O impacto positivo da música para pessoas com demência

O impacto positivo da música para pessoas com demência

A música sempre esteve presente na historiada humanidade, dando sentido aos momentos e as épocas, refletindo os sentimentos e sonorizando as realidades. As músicas fazem parte da construção dos seres humanos, marcam cada fase da vida. Ela nos faz comunicar, é um meio integrador e estimulador, favorece a comunicação verbal e não verbal, os relacionamentos, a aprendizagem, a mobilização e a expressão.

Atualmente existem muitos estudos sobre o impacto da música no tratamento não-farmacológico nas demências.

Na Demência de Alzheimer (DA) as áreas cerebrais que controlam a comunicação, a memória e o raciocínio são afetadas, e com a evolução da doença as perdas de conexão se dão a partir das áreas superiores gerando dificuldade em acessar as memórias mais recentes para as memórias mais antigas. A música é uma das lembranças mais antigas e uma das últimas formas de comunicação a serem lesadas pela doença.

A utilização da música como terapia proporciona um canal de comunicação que associa a carga afetiva e emotiva do individuo as diversas funções e áreas cerebrais, eleva a autoestima e promove a socialização. Com o uso da música, os idosos são estimulados em suas conexões mais profundas, alcançando níveis de memórias mais antigas para as mais recentes.

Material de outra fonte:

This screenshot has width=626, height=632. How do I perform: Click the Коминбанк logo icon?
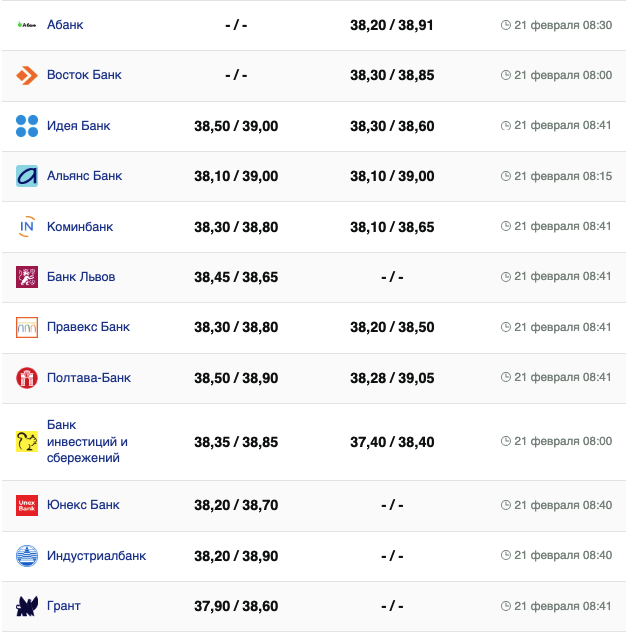click(27, 227)
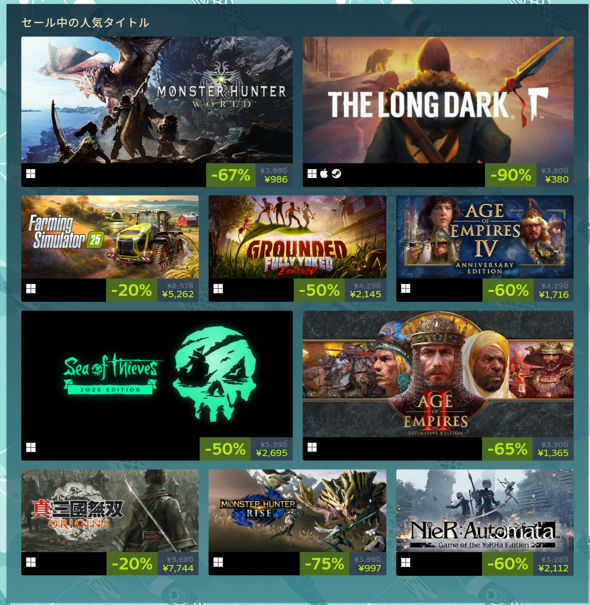590x605 pixels.
Task: Open The Long Dark game banner
Action: 438,100
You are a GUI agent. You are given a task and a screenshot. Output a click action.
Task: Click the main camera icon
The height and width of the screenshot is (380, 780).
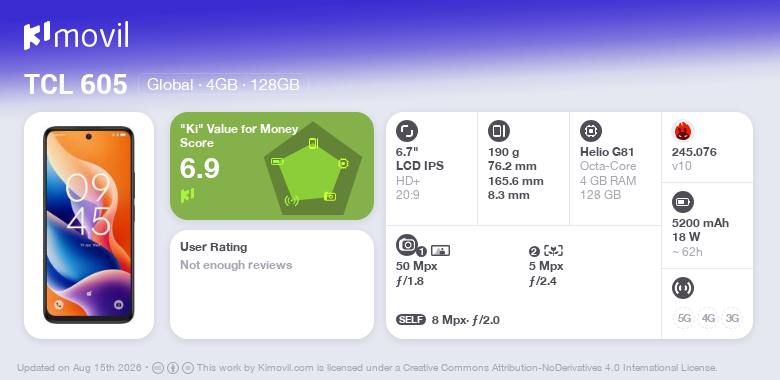coord(407,244)
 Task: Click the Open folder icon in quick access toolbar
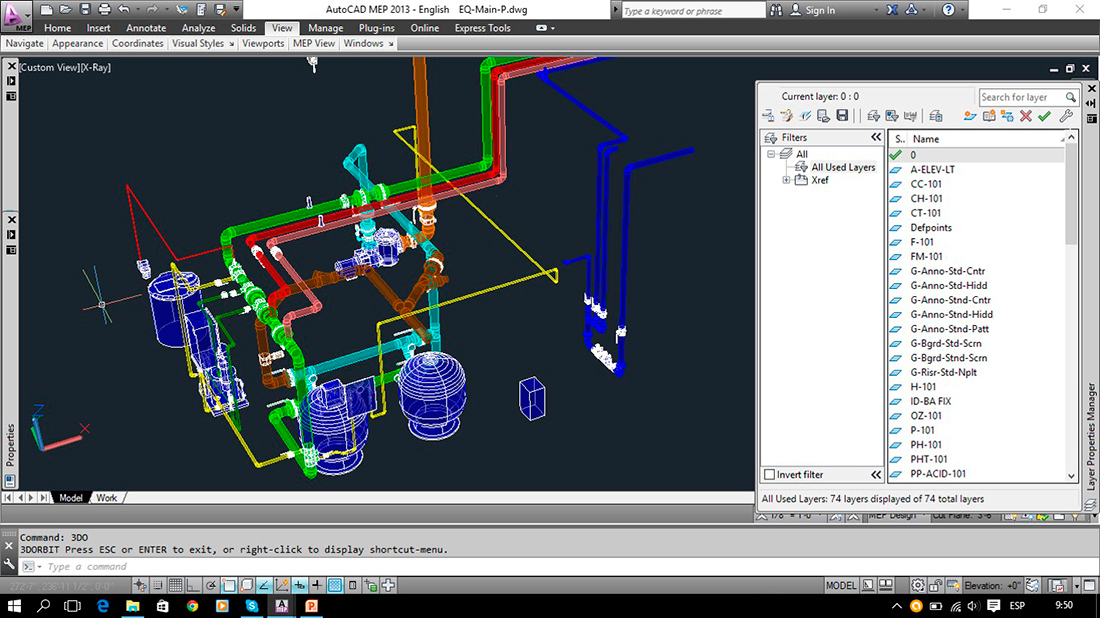pos(64,9)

A incorporação da música como tratamento visa proporcionar um ambiente mais tranquilo, sentimento de bem-estar, demonstra melhora no movimento corporal de alguns idosos, bem como fortes influencia na consciência sensorial, oferecendo o caminho para o resgate de suas memórias afetivas.

A música estimula as funções cognitivas em especial à memória, que está ligada a identidade, armazena sua história de vida, seus momentos especiais e vivencias. A música faz com que o idoso entre em contato consigo mesmo, resgatando e revivendo experiências do passado, expressando sentimentos.

Para Oliver Sacks “As pessoas com doença de Alzheimer e outras demências podem responder à música, quando nada mais é capaz de alcançá-los”.